Default `maxIterations = 10`

Generous enough for realistic multi-step agent work (research → analyze → draft → validate), small enough that a stuck agent terminates quickly. Configurable per-runtime.

Remaining-budget-per-call, not full-budget-per-call

If the task budget is $1.00 and the first LLM call spent $0.30, the second call’s ModelRequest.cost_budget_usd is $0.70, not $1.00. The adapter’s pre-flight check then uses the correct remaining budget. Same for time. This composition is correct when the adapter-level and turn-level checks are viewed as a single gate: the call can’t exceed remaining budget, and the total can’t exceed task budget.

Adapter errors propagate; exception: `LLMBudgetExceededError` → `TurnBudgetExceededError`

Every other LLM error (LLMAuthError, LLMRateLimitError, etc.) propagates unchanged — the caller’s switch-on-class code works the same whether they called the adapter directly or through the runtime.

LLMBudgetExceededError is re-classified because the semantic unit is “the turn didn’t complete,” and the specific failure mode of a pre-flight refusal on one of several LLM calls within the turn is implementation detail.

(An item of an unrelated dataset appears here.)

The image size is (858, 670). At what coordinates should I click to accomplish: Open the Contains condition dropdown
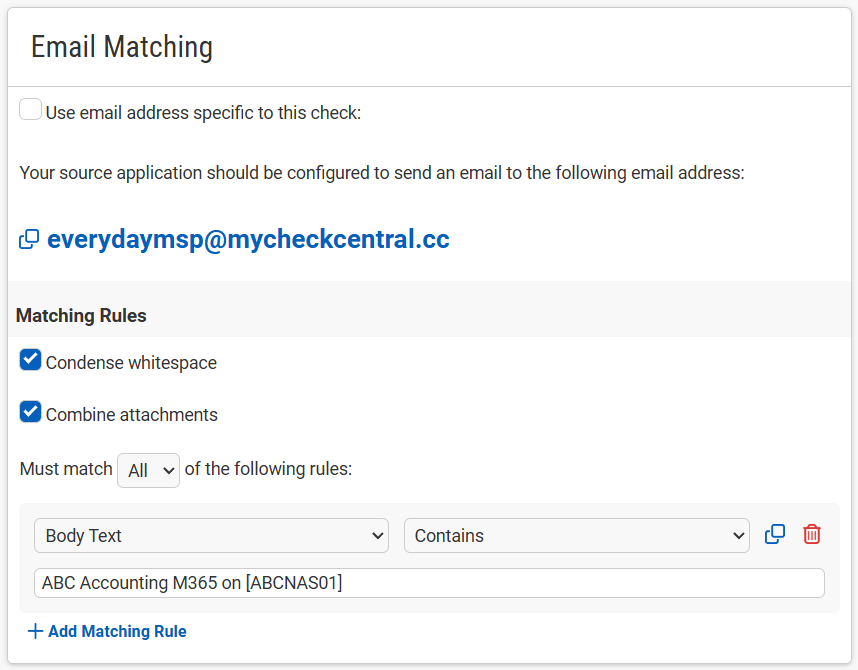pyautogui.click(x=577, y=535)
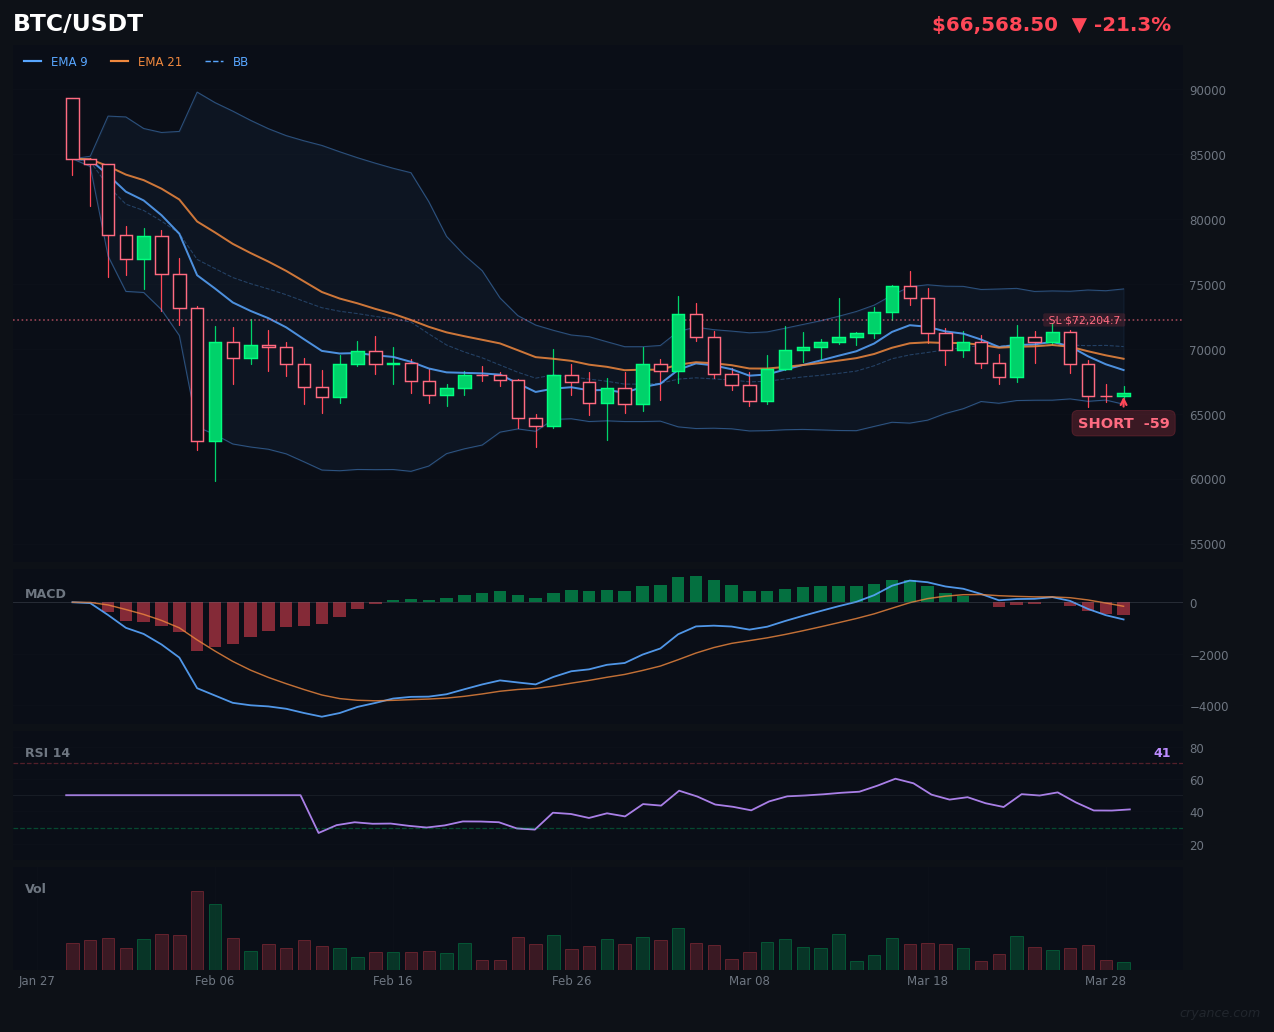Viewport: 1274px width, 1032px height.
Task: Click the Feb 06 date axis label
Action: pyautogui.click(x=214, y=981)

The runtime wraps it with the underlying error as causedBy, so callers who want the detail can still reach it.

Autonomy enforcement: two layers

Tools that are not in task_constraints.allowed_tools are:

Filtered out of what’s offered to the model. The model never sees them in ModelRequest.tools. Defense in depth.
Hard-rejected if the model calls one anyway. Throws AutonomyBoundaryError with violation kind and attempted tool name. The model can still hallucinate a tool name — the runtime must not execute it, and the event needs to be grep-worthy.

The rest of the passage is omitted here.